FAA preliminary investigation traces NOTAMS outage to damaged database file
An initial investigation into the outage that hit the Federal Aviation Administration’s Notice to Air Missions system has found that the error may have been caused by a damaged database file.
In a statement issued at 6:30 p.m. EST Wednesday, the agency said it was continuing a “thorough review to determine the root case of the Notice to Air Missions (NOTAM) system outage.”
“At this time, there is no evidence of a cyber attack,” it said. “The FAA is working diligently to further pinpoint the causes of this issue and take all needed steps to prevent this kind of disruption from happening again.”
The Federal Aviation Administration took the decision to ground aircraft between 7:30 a.m. and 9:00 a.m. EST Wednesday after an attempted reboot of the notification system was unable to rectify a system error.
Speaking to reporters on Wednesday, Transportation Secretary Pete Buttigieg shared additional details about the timeline of the outage, noting that it first began at 3:28 p.m. on Tuesday, Jan. 10.
A backup system went into effect and the main system resumed before which problems reappeared, according to the secretary’s comments, which were reported by the Washington Post.
Buttigieg also shared that the FAA conducted a “complete reboot” of the NOTAMS system at about 5 a.m. EST Wednesday morning before making the decision to temporarily ground U.S. domestic air traffic because of concerns that the alerts were not populating correctly.
If the diagnosis is correct, NOTAMS will be the latest example of a major federal IT system outage caused by a damaged database file.
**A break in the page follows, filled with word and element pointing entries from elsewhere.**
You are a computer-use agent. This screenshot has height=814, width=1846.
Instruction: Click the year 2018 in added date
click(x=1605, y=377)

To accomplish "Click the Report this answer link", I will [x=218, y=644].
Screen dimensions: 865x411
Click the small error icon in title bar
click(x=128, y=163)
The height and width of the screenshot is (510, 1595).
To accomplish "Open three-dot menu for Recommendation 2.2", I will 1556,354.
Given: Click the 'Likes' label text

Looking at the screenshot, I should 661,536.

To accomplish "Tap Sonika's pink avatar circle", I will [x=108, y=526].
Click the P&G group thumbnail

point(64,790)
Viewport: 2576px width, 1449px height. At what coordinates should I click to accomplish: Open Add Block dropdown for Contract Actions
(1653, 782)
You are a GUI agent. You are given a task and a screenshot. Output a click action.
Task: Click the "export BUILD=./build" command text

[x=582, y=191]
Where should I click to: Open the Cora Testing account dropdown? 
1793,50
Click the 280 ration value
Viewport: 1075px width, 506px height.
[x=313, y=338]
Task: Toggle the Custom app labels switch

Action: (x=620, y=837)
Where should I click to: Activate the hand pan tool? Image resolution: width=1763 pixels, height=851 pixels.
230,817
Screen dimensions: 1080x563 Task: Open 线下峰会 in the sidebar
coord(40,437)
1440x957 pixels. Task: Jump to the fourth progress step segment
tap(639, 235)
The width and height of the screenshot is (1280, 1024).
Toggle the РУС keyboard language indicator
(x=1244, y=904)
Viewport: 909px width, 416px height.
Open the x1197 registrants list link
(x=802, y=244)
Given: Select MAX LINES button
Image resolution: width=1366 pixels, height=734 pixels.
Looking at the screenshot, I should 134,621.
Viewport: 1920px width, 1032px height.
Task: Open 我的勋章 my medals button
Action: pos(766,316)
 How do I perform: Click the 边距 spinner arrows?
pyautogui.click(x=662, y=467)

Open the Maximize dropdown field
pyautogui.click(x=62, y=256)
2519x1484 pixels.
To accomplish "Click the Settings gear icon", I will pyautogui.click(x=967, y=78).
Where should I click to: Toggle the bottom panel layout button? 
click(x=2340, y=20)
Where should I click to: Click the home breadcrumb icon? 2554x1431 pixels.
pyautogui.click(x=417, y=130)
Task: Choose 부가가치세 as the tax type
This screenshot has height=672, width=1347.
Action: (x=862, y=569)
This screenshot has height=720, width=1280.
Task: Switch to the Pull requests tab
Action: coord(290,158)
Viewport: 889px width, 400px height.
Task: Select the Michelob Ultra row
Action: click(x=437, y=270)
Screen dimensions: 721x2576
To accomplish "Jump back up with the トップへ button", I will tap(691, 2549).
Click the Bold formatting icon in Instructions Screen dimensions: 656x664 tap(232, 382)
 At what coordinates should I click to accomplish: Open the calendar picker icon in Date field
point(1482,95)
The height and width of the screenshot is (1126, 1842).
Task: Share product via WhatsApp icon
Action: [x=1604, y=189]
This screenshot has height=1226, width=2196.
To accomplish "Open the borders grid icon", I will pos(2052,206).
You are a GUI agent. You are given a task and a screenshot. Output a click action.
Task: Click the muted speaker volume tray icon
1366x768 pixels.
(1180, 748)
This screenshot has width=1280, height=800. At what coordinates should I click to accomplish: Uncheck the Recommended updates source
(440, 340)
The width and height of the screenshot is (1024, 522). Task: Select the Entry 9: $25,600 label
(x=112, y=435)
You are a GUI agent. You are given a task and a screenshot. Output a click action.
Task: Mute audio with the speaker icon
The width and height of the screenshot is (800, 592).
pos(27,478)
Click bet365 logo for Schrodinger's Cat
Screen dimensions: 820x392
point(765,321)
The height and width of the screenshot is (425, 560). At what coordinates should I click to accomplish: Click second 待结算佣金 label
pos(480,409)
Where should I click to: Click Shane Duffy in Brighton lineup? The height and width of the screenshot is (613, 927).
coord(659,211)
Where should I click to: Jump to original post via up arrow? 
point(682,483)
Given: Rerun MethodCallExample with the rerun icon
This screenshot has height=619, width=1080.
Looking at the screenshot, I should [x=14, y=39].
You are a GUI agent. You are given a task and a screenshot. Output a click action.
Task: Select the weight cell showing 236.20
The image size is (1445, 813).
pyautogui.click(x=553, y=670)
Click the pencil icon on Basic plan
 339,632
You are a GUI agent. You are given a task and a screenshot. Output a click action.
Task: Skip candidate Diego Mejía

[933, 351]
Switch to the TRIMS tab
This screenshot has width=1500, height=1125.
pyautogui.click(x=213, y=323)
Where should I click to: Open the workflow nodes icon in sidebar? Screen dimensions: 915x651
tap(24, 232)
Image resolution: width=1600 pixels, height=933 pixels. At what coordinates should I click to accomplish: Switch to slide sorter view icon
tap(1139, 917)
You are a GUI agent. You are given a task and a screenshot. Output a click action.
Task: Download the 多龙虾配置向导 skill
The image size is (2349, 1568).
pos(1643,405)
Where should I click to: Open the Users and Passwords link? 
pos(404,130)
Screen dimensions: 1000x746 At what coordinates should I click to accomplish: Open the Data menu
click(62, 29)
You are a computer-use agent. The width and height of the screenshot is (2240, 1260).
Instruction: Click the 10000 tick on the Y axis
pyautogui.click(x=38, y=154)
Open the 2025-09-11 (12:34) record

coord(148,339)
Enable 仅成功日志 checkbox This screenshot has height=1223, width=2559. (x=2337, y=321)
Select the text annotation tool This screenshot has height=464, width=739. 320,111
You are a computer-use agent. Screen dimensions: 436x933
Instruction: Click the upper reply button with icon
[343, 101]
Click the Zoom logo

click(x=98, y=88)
In August, a major outage of the Department of Veterans Affairs’ critical Cerner Millennium electronic health record system was caused by a corrupted patient database. Details of the system outage were first reported by FedScoop.
NOTAMS is a communication system that alerts pilots to immediate hazards that could pose a threat to flight safety such as construction works on runways or flocks of birds. It operates separately from the FAA’s air traffic control services operation, which governs airspace across the country.
Two forms of bulletins can be sent through the system: temporary NOTAMs, which make pilots aware of hazards that are likely to change, and permanent NOTAMs which communicate information such as warnings that an entire section of airspace has been closed. The alerts are sent using contracted language to avoid ambiguity and facilitate fast transmission.